Motivation
When computing new columns in PySpark, it’s common to repeat the same logic multiple times in SQL expressions.
For example, if you’re doubling a column and then doubling it again, you end up repeating value * 2
in both steps:
from pyspark.sql import SparkSession
spark = SparkSession.builder.getOrCreate()
df = spark.createDataFrame([(10,), (20,), (30,)], ["value"])
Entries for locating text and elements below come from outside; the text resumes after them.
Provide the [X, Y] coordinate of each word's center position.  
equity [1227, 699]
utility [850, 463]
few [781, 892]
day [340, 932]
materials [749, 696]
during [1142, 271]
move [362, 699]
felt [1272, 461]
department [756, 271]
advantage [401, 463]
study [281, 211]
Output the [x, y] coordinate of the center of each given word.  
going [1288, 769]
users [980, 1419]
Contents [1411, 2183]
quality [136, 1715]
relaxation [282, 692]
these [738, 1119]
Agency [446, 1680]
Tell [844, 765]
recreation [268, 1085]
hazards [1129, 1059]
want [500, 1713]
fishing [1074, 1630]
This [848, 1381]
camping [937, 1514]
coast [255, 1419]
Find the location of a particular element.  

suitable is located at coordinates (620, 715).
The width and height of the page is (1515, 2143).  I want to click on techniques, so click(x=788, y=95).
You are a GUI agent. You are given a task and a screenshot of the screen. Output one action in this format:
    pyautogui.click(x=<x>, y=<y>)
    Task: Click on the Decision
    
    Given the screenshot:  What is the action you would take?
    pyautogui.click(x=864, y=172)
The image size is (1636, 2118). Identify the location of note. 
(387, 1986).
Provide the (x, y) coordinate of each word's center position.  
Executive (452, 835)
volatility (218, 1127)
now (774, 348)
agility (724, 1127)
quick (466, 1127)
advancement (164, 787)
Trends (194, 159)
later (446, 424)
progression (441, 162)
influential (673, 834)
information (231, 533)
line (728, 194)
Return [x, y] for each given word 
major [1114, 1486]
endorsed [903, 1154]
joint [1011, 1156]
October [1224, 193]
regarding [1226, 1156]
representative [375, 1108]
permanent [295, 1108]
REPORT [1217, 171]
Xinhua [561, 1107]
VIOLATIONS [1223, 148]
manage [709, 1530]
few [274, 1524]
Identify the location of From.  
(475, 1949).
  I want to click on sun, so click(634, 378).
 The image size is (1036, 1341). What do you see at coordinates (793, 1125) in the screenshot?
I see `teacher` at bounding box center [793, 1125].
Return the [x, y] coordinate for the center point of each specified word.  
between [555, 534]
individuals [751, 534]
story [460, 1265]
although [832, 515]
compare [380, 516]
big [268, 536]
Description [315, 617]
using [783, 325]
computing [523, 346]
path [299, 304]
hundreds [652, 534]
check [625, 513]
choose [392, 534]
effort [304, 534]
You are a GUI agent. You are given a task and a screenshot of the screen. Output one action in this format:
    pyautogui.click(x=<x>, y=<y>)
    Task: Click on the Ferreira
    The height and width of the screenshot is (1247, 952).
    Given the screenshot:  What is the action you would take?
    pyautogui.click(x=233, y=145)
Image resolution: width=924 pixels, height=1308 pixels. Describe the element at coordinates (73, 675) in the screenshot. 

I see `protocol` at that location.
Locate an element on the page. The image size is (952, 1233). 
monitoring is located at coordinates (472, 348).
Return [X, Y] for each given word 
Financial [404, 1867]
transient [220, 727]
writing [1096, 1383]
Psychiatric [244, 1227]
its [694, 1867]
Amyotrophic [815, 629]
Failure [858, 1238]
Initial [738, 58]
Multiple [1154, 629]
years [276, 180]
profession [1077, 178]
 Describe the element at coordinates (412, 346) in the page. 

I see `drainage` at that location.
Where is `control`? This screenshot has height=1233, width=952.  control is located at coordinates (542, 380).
df.createOrReplaceTempView("data")
# Without lateral column aliasing
spark.sql("""
SELECT
value,
value * 2 AS double_value,
value * 2 * 2 AS quadruple_value
FROM data
""").show()
Output:
+-----+------------+---------------+
|value|double_value|quadruple_value|
+-----+------------+---------------+
| 10| 20| 40|
| 20| 40| 80|
| 30| 60| 120|
+-----+------------+---------------+
This duplication can make your logic harder to maintain and more error-prone.
Introduction to PySpark
PySpark is the Python API for Apache Spark, a powerful distributed computing system used for big data processing and analytics. You can install it using:
pip install pyspark
A previous feature, Parameterized SQL queries, is covered in this article.
If you’re interested in other recent enhancements to PySpark, check out:
- Leverage Spark UDFs for reusable complex logic in SQL queries
- Update multiple columns in Spark 3.3 and later
In this post, we will cover Lateral Column Alias References, introduced in PySpark version 3.4.0.
Lateral Column Alias References
PySpark now supports lateral column aliasing—this means you can reuse a previously defined alias in the same SELECT
statement. Instead of duplicating logic, you define it once and refer to it later:
df.createOrReplaceTempView("data")
spark.sql("""
SELECT
value,
value * 2 AS double_value,
double_value * 2 AS quadruple_value
FROM data
""").show()
Output:
+-----+------------+---------------+
|value|double_value|quadruple_value|
+-----+------------+---------------+
| 10| 20| 40|
| 20| 40| 80|
| 30| 60| 120|
+-----+------------+---------------+
The output shows that double_value
is computed once and reused for quadruple_value
, keeping the logic concise.
Conclusion
Lateral column aliasing in PySpark allows you to simplify column computations by reusing aliases within the same SELECT
clause. It’s a small but powerful addition that makes your SQL queries cleaner and more maintainable.